Il
futuro del nostro pianeta
Secondo
Camille Parmesan, biologa dell’università del Texas e Gary Yohe,
economista dell’università del Connecticut, è possibile affermare che
"i principali fenomeni primaverili si vanno anticipando di 2,3 giorni
ogni dieci anni e gli ecosistemi si stanno spostando verso i poli di oltre
sei chilometri ogni dieci anni", come effetto del riscaldamento
globale del pianeta
.
In termini climatici si tratta di fenomeni significativi o, come li hanno
battezzati gli autori, di una convincente "impronta digitale
dell’impatto del cambiamento climatico sui sistemi viventi".
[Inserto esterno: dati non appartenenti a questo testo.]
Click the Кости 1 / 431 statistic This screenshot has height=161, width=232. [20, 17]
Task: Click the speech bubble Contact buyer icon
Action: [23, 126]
Le difficoltà della comunità scientifica nell’assegnare con certezza
la paternità di un fenomeno all’effetto del riscaldamento del clima,
risiede nella miriade di altri fattori che possono essere implicati, sia
di tipo fisico, sia di tipo biologico o economico.
Come dire che se è facile osservare un fenomeno, molto più difficile è
assegnargli una causa certa. Per questo l’Intergovernmental Panel on
Climate Change (IPCC), l’organismo internazionale che si dedica allo
studio del clima, si è mantenuto finora su posizioni di estrema cautela.